The administration was tragically mistaken; Bush officials dramatically underestimated the resources needed. Making matters considerably worse, after the war has already cost so much in terms of lives and dollars, we are now learning that the Pentagon is once again running out of money for the war.
The U.S. military has spent most of the $65 billion that Congress approved for fighting the wars in Iraq and Afghanistan and is scrambling to find $12.3 billion more from within the Defense Department to finance the wars through the end of the fiscal year, federal investigators said yesterday.

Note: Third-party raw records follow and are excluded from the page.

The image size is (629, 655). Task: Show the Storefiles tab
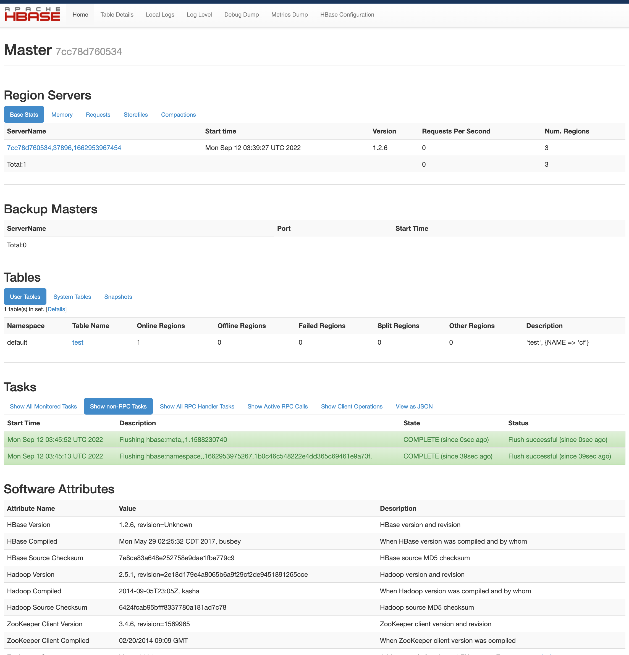tap(135, 115)
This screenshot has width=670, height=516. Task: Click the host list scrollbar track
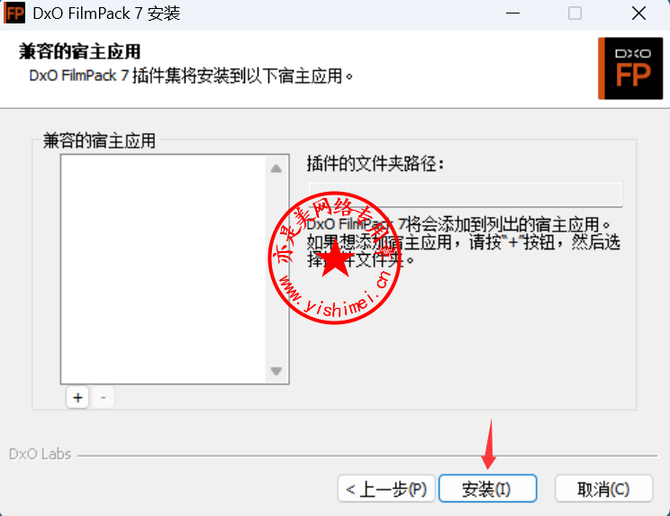[276, 269]
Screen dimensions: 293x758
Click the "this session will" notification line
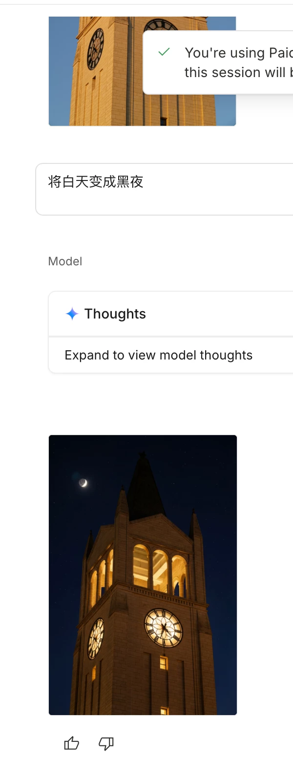(239, 72)
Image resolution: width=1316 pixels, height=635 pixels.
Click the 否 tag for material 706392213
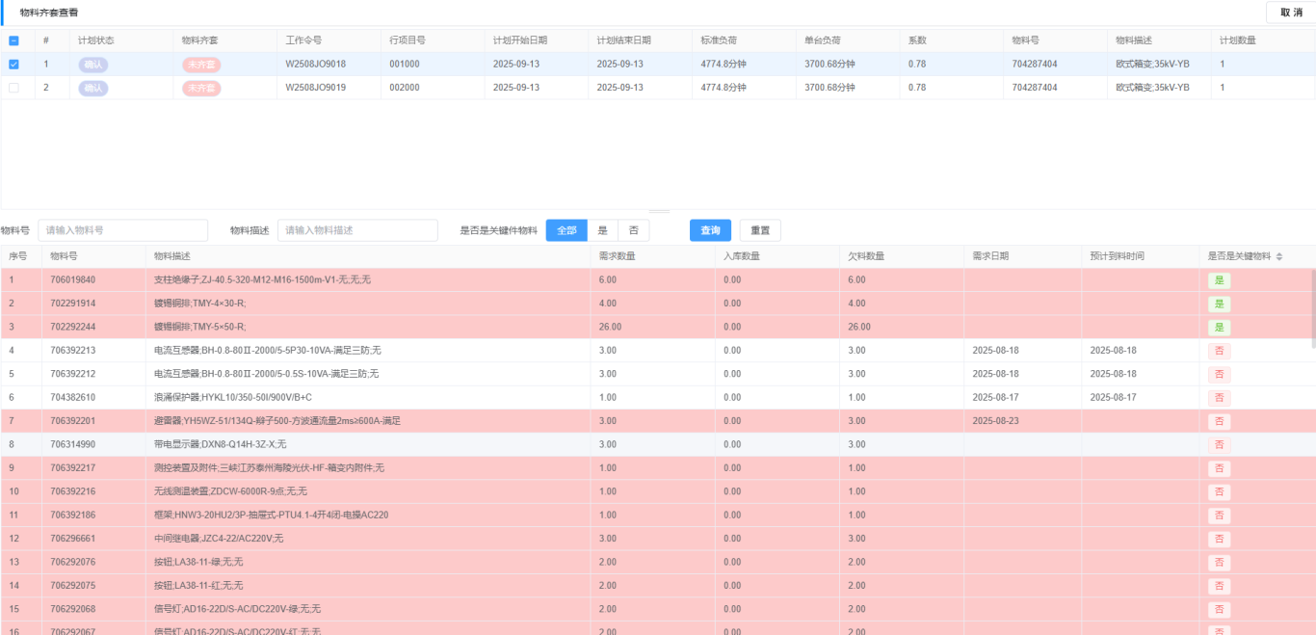tap(1219, 351)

The problem is not just a lack of funds. Because the administration doesn’t want to have to ask for more money, especially in an election season, the Pentagon has to take money away from some areas in order to finance the ever-growing costs of the war.
The report from the Government Accountability Office, Congress’s independent investigative arm, warned that the budget crunch is having an adverse impact on the military as it shifts resources to Iraq and away from training and maintenance in other parts of the world. The study — the most detailed examination to date of the military’s funding problems — appears to contradict White House assurances that the services have enough money to get through the calendar year.

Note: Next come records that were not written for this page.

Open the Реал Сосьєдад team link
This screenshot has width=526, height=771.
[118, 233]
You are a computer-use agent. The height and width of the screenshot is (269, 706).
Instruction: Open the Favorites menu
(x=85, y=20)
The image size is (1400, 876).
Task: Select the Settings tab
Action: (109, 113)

Already, the GAO said, the services have deferred the repair of equipment used in Iraq, grounded some Air Force and Navy pilots, canceled training exercises, and delayed facility-restoration projects. The Air Force is straining to cover the cost of body armor for airmen in combat areas, night-vision gear and surveillance equipment, according to the report.
Keep in mind, in a campaign context, Bush is accusing Kerry of not doing enough to support the troops. And yet, this report makes clear that it’s Bush who is shortchanging the military.

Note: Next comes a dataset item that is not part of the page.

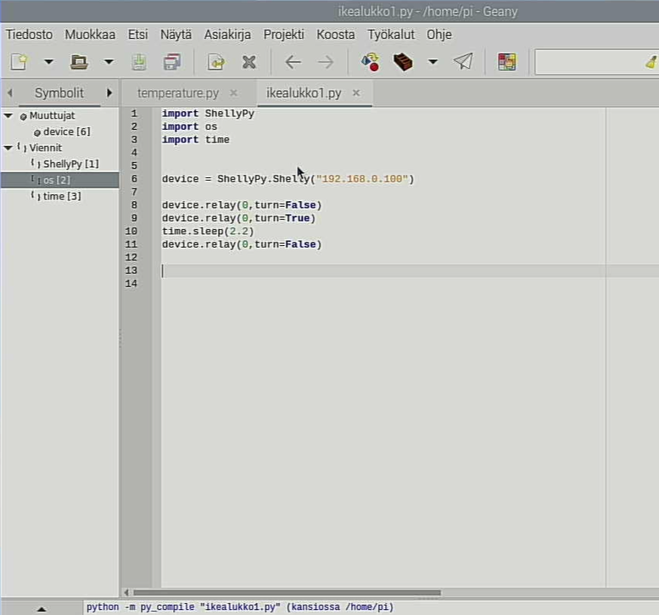Select ShellyPy [1] in symbol tree
659x615 pixels.
tap(70, 164)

“George W. Bush likes to call himself a wartime president, yet in his role as commander in chief, he has grossly mismanaged the war on terrorism and the war in Iraq,” contended Mark Kitchens, national security spokesman for Democratic presidential candidate John F. Kerry. “He went to war without allies, without properly equipping our troops and without a plan to win the peace. Now we find he can’t even manage a wartime budget.”
Oh, and just to add insult to injury, we’re running out of ammunition and having to buy bullets from our allies.
The U.S. military has assembled the most sophisticated fighting arsenal in the world with satellite-guided weapons and unmanned aerial vehicles that shoot Hellfire missiles. But as billions of dollars have poured into the technology for futuristic warfare, the government has fallen behind on more mundane needs — such as bullets.
The protracted conflicts in Iraq and Afghanistan and heightened combat training with live ammunition have left the military short of small-caliber bullets. To offset the squeeze, the Army is taking unusual stopgap measures such as buying ammunition from Britain and Israel.